Keynesianismo — O inimigo oculto na crise

artigo publicado em 19 de abril de 2016

Impeachment, mudanças, novo pacto de união nacional, nada disso funcionará se não mudarmos a nossa filosofia keynesiana na matriz econômica. John Maynard Keynes, fundamentou na década de 30 uma macroeconomia baseada na intervenção estatal; nas décadas de 50 e 60 ganhou imensa popularidade entre governos ocidentais e na década de 70 era praticamente hegemônico sendo utilizado como remédio para conter crises pontuais.

Todas as ações contavam com forte protagonismo dos governos nos mercados e na economia e pode até ser avaliado como estratégia vitoriosa no contexto da época, mas hoje são seus contestadores liberais e libertários que parecem ter uma certa razão sobre os riscos que o keynesianismo representa.

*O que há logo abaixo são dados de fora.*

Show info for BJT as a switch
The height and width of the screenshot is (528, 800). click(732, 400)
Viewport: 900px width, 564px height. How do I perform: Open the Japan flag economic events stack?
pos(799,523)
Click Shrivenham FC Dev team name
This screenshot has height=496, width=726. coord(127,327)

Milton Friedman já apontava com o exemplo do lápis como o mercado aberto e internacionalizado era na verdade a solução eficaz na precificação que garante o acesso ao mercado consumidor, basicamente, não fosse uma cooperação internacional de serviços e a livre concorrência não teríamos acesso a algo que consideramos corriqueiro; o lápis. Tudo isso só foi e é possível mais pela necessidade intrínseca do produto do que pela vontade de monopolizar ou regulamentar o setor, afinal estamos falando de educação, certo?

E aqui no Brasil?

O que temos no Brasil é um triste cenário de regulação em praticamente todos os setores, essencialmente nas telecomunicações, no setor de construção civil, nas instituições financeiras, mas também nas companhias de exportação de commodities. É um pavor mercadológico, ou um paraíso fiscal para o governo e não para o contribuinte. Em alguns casos como no setor da construção civil, principal alvo da lava-jato, chegou-se a intervir nas negociações de 6 grandes empresas no já conhecido esquema de propinas. Seis! Mais ou menos o número máximo de marcas possíveis de serem lembradas por um consumidor em qualquer segmento, é portanto um descalabro keynesiano dos sonhos!

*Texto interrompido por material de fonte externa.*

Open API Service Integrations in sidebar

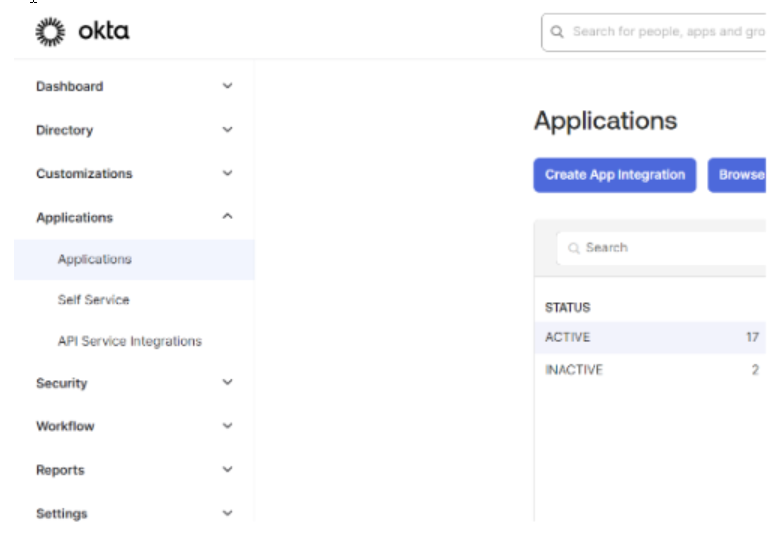click(x=129, y=341)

São esses valores inversos e hostis ao livre mercado que de bastão em bastão são passados de Armínio Fraga ao atual ministro Barbosa, tendo como referência máxima o ex-ministro da fazenda Guido Mantega e suas previsões descoladas da realidade das instituições e do mercado financeiro.

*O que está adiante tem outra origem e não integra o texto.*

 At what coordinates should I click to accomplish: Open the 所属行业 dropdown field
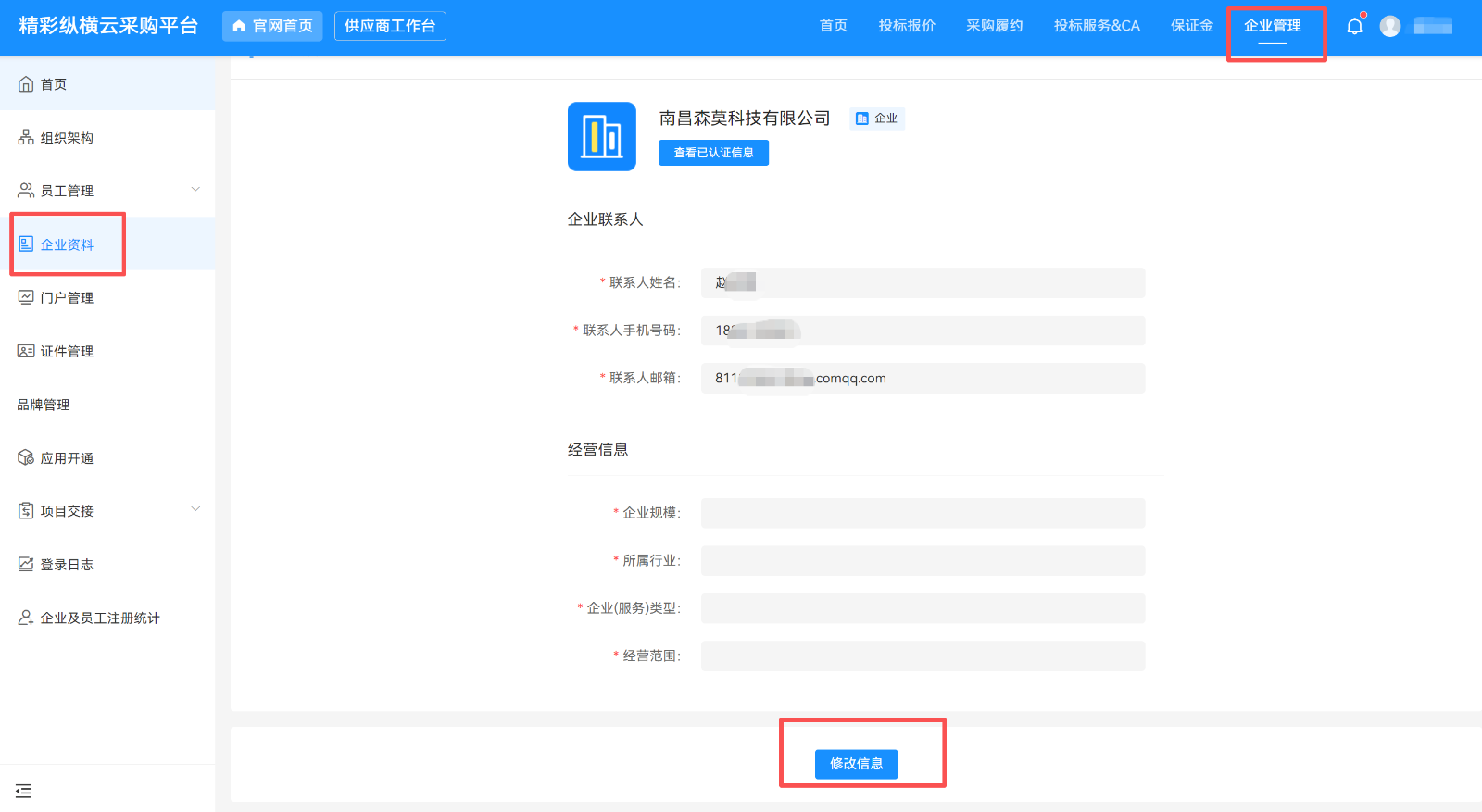(923, 560)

Se de fato quisermos mudar o jogo temos que começar a combater o populismo dessa matriz econômica criadora de déficit fiscais absolutamente desnecessários e monopólios de cunho nacionalista. O mercado, os preços e as empresas sem essas intervenções estão prontos para concorrer e favorecer melhores serviços, mas o governo insiste no discurso sustentável, simplista e popular. Dentro dessa lógica arrisco meu próprio discurso: Keynes é Golpe!